Una economía que funciona bien es aquella en la que los
recursos escasos se emplean de la forma más razonable, respetando la libertad y
la propiedad de cada cual, lo que genera un aumento significativo en el
bienestar material del mayor número posible de personas. Nada más y nada menos.
No es la bienaventuranza, ni el paraíso eterno. Sólo es el arreglo más inteligente
que podemos encontrar para que, sin que nadie sea despojado de su libertad ni
de lo que es suyo de pleno derecho, podamos aumentar el caudal de satisfactores
materiales disponibles para el mayor número posible de personas.
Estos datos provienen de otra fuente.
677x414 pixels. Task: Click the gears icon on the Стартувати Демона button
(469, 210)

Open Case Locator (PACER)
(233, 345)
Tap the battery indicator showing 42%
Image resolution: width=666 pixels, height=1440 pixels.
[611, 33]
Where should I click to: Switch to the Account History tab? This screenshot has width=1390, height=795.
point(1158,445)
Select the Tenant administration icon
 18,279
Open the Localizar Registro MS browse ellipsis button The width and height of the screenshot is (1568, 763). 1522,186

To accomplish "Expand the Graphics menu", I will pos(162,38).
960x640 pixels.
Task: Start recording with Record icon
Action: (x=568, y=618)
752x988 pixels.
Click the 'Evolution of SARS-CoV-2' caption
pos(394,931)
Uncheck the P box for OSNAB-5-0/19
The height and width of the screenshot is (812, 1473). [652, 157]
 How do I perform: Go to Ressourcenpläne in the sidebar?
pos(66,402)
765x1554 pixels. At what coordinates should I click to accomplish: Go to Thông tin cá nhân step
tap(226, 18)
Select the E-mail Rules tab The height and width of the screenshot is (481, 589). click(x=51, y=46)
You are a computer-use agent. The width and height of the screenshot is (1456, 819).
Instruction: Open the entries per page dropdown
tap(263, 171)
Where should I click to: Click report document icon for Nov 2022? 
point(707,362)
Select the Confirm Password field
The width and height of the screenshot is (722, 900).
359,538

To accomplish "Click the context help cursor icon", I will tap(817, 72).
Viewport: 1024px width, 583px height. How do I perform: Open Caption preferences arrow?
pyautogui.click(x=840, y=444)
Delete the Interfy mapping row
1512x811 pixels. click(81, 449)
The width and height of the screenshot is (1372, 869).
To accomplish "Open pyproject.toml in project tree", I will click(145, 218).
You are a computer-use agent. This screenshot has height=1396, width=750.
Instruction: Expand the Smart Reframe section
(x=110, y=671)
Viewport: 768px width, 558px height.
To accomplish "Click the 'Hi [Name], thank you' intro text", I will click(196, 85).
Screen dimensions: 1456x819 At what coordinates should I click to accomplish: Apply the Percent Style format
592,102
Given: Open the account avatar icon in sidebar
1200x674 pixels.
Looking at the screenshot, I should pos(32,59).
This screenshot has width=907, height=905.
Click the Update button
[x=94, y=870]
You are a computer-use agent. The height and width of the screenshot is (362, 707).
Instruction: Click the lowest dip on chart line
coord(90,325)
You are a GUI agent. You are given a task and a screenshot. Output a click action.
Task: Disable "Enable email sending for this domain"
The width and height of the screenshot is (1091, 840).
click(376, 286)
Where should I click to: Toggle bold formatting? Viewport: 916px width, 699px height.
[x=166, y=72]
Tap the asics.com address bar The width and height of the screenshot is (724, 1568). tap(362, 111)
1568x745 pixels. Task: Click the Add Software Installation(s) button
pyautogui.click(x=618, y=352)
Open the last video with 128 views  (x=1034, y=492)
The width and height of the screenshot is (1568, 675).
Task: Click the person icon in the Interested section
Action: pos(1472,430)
Una batalla
bien ganada contra la escasez, pero una batalla de una guerra interminable, en
la que la escasez seguirá siendo, aquí en la tierra, la norma.
Por supuesto, la privación de bienes, la escasez, suele
producir infelicidad. Pero la abundancia de bienes materiales tampoco genera felicidad
automática.
Tengo para mí que la mayor parte del odio que concita la
economía de libre mercado entre muchas personas radica en que esas mismas
personas están buscando la felicidad donde no puede estar. Tal odio tiene su
raíz en la envidia –el pesar por el bien ajeno- que es una de las condiciones
más tristes en que puede caer el ser humano. La envidia es una deformación
cognoscitiva que nos hace pensar que sólo puedo ser feliz si el prójimo es
infeliz. A poco que lo meditemos veremos que es esa cosmovisión de “suma cero”
–lo que tiene “A” le resta necesariamente a lo que tiene “B”-, la fórmula
perfecta para la infelicidad. Esa sí. La envidia.